The key is to accept curtailment instead of transmission. 

Easy to say, not so easy to accomplish -- at least within the prevailing market structure within the US. The problem is that under under a competitive market system, curtailment is a signal that the market is oversupplied. The ROI for investment in a new wind or solar facility in that situation falls to zero. The state must subsidize construction &/or sales, to guarantee that competing developers will all be able to sell enough energy at a sufficient price to make a profit. Who foots the bill? 

Matt Chester's picture
Matt Chester on Mar 22, 2021

Not only who foots the bill, but who would continue to invest in an asset that would have its productive hours being ignored by the market? Save for storage co-locating or using that excess power for things like hydrogen production or desalination, that's not going to make a great investment sheet

Bob Meinetz's picture
Bob Meinetz on Mar 21, 2021

"According to Bill Gates and Breakthrough Energy Sciences (BES), the country can achieve 70% carbon-free electricity and emission reductions by 42% by 2030."

Actually, Bill Gates never made that statement, or agreed with it. Breakthrough Energy Sciences is an umbrella organization founded by Gates in 2015 with an (paltry, for Gates) initial investment of $2 billion. At the time he said

"The renewable technologies we have today, like wind and solar, have made a lot of progress and could be one path to a zero-carbon energy future...but given the scale of the challenge, we need to be exploring many different paths."

Since then Jeff Bezos, Michael Bloomberg, Richard Branson, George Soros, Tom Steyer, and other venture capitalists have jumped on board. With no particular interest in solving climate change, they nonetheless recognized the mythical 'energy transition' is a pot of gold, and have enlisted an army of inexperienced, twenty-something dreamers to help them in their quest.

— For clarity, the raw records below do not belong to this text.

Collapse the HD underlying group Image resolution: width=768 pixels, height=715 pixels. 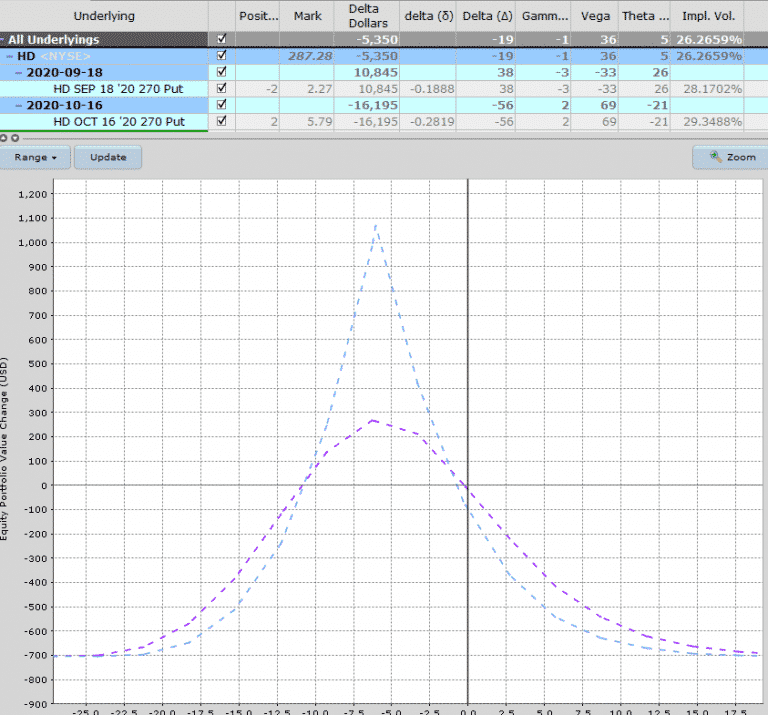point(10,56)
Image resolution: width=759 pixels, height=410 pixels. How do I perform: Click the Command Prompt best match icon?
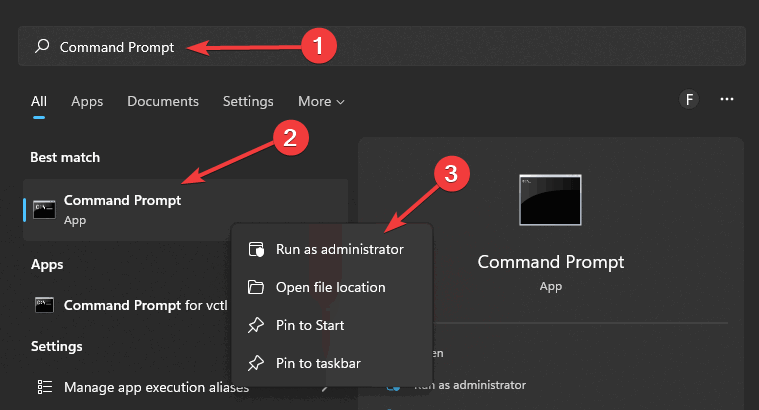point(43,209)
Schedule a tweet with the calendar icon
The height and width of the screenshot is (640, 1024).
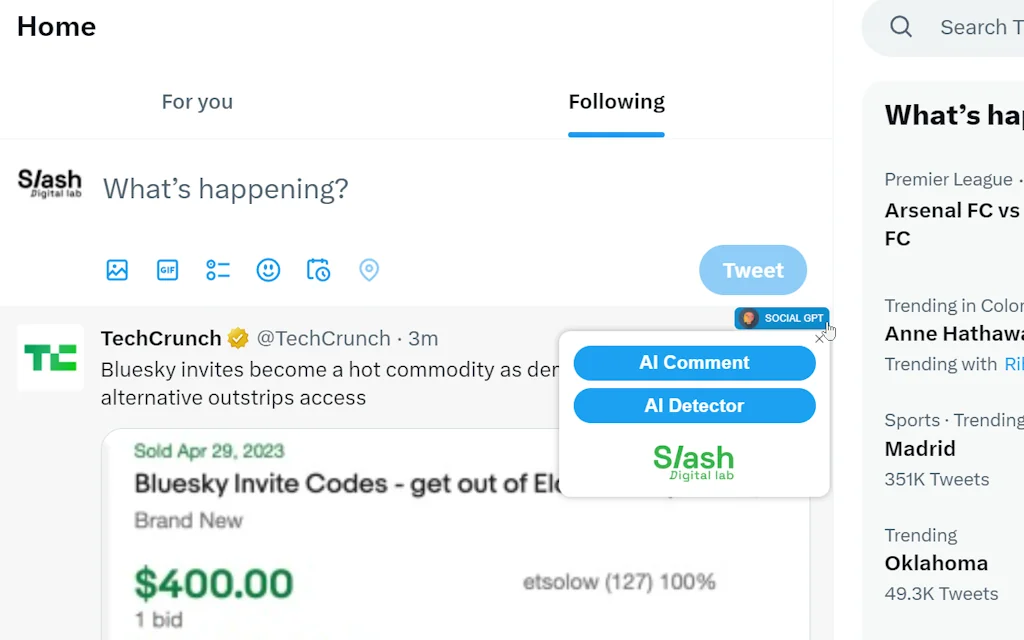pyautogui.click(x=318, y=269)
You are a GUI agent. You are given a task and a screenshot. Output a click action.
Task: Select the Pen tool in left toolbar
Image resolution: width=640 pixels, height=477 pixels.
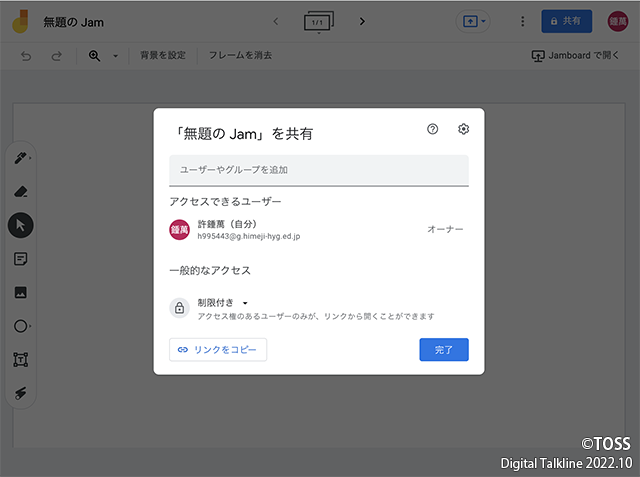20,158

And since then, Gates has apparently changed his mind about renewables. In 2019 he called the idea of powering a modern industrial economy with them "so disappointing," adding

"Whenever we came up with this term of 'clean energy', I think it screwed up people's minds, 'cause now they don't understand [what it would require]...

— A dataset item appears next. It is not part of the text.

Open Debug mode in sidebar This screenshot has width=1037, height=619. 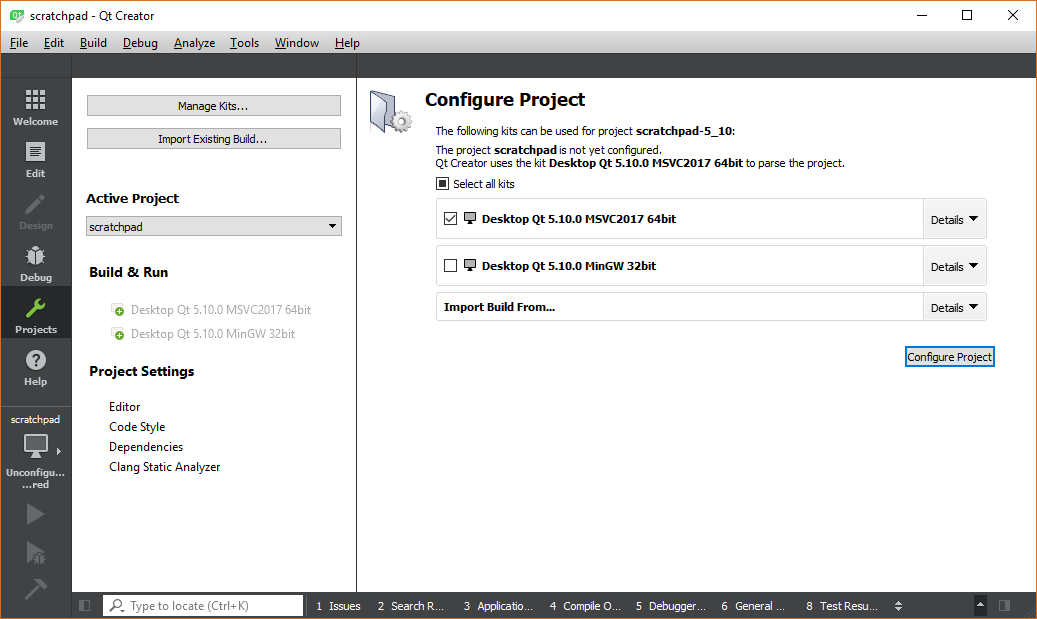pos(35,263)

"I was at this conference in New York, and all these financial guys got on stage and said,  ''we're going to rate companies in terms of their CO2 output, and the financial markets are magical, and all of a sudden the CO2 will stop being emitted."

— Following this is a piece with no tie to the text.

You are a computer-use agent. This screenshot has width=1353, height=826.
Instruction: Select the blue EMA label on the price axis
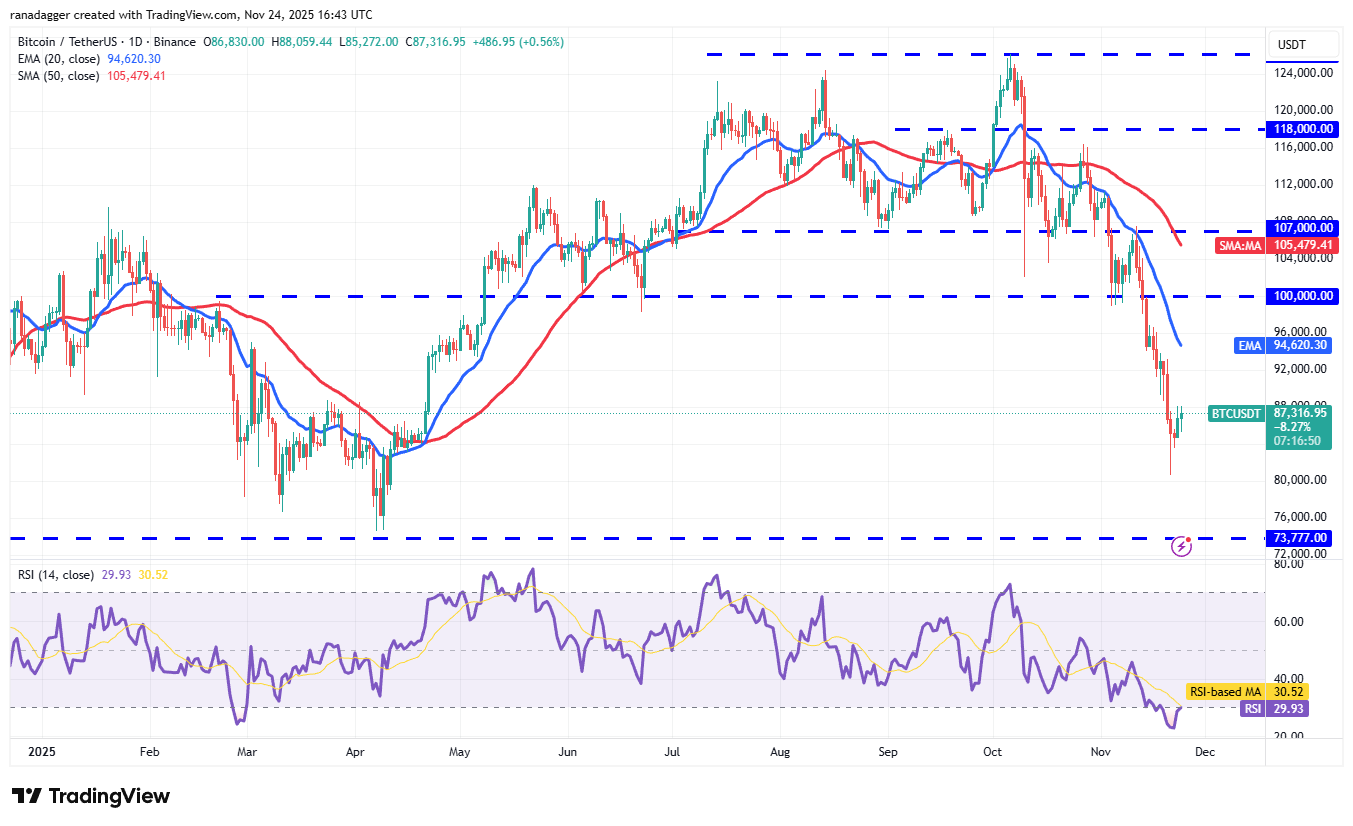pos(1249,345)

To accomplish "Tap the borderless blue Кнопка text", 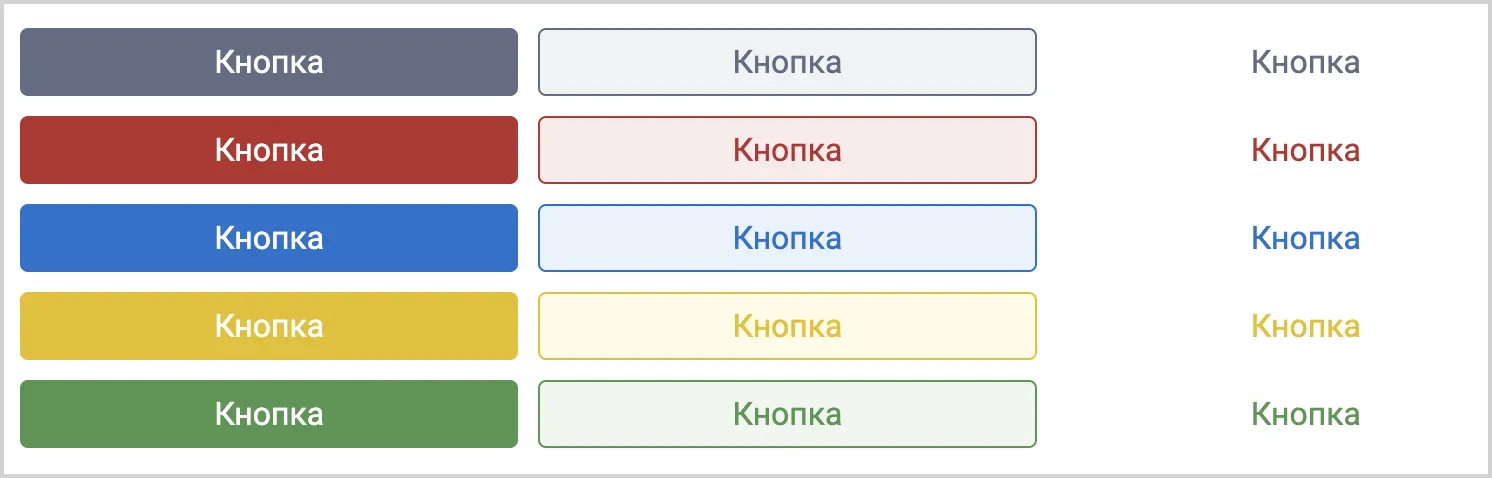I will click(x=1306, y=238).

"And I was like, 'OK, how are you going to make steel? Do you guys on Wall Street have something in your desks that makes steel? Where's the fertilizer, plastic, cement, where's it going to come from? Do planes fly through the sky because of some number you put on a spreadsheet?'

"The madness of this so-callerd 'finance is the solution'...I just don't get that. There is no substite for how the industrial economy runs today."